I'm working on a new way for ModBot to detect steam game names to make the game art and HOT tag detection a little better. Since this seems like a fairly generalized problem, I thought I'd share my process here.
Currently, ModBot uses the Steam search function to search for the exact name you've entered. If it finds no results, you're SOL. If it finds more than one result, it attempts to figure out which is the best result by removing punctuation, converting everything to lower case, and trying to find the closest match between the possible results. This is not bad, but it also requires a lot of searches to go out to Steam unnecessarily, and it's not super fast, and there are a few issues.

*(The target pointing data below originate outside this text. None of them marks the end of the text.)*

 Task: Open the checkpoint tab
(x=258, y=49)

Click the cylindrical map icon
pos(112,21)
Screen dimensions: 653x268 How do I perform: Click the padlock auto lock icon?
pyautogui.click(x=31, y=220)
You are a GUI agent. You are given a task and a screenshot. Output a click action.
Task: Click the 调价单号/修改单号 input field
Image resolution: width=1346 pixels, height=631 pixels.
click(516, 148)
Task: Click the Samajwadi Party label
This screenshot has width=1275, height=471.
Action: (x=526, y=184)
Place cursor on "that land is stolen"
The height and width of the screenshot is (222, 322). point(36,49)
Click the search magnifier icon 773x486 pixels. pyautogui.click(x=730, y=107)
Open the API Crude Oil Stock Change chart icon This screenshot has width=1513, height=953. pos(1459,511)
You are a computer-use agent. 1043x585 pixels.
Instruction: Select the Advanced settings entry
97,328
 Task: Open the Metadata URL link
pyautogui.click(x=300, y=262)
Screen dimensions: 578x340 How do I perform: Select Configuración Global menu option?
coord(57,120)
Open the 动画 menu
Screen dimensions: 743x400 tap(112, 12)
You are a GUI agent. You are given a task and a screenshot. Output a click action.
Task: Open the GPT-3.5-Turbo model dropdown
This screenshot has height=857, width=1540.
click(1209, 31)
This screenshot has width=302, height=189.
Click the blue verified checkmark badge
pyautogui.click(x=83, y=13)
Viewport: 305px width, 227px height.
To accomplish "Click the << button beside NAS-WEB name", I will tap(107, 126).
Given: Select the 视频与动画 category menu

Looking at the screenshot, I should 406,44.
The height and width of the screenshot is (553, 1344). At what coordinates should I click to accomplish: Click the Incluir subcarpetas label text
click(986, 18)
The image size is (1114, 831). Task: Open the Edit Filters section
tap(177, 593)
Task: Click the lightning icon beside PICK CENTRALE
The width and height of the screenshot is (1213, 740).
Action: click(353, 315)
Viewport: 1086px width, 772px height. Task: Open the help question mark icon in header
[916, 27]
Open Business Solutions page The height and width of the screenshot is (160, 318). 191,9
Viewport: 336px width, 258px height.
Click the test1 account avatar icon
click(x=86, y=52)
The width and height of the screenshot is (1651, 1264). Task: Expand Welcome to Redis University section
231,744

The new system will do this:
- First, I store the name, appid, and price of every single game on Steam by screen scraping Steam's search results one by one.
- I store the name in the following format:
- If there is a / in the name, take only what's before the /
- Replace all Roman numerals (XIV) with Arabic numerals (14)
- Convert game name to all lower case
- Replace the text string "two" with "2"
- Remove any of the following text from game names:
- Game names starting with "a " or containing the word "a"
- "a post nuclear role playing game"
- "the "
- "of "
- "and "
- "deluxe edition", "complete", "collector's edition", "ultimate edition", "gold edition", "game of the year edition", "extended edition"
- "tom clancy's", "sid meier's"
- If there's a ": " in the game name, store the full name and also store the portion behind the : as an "alternate name"
- Strip all non alphanumeric characters remaining, including spaces, so the result looks like "splintercellblacklist"
- Store all of the full names
- Store alternate names only when they do not conflict with full names or overlap with other alternate names (for example, series that have a bunch of subtitle games like Hitman: Blood Money versus Hitman: Absolution clearly can't guess what you mean if you just type Hitman)
When you submit a game, it will do the same conversion on what you've submitted and check against the local database to get the information. Only if it doesn't find a hit will it send the search out to Steam, and then it'll use the old system.
I'll be rolling it out over the next day or two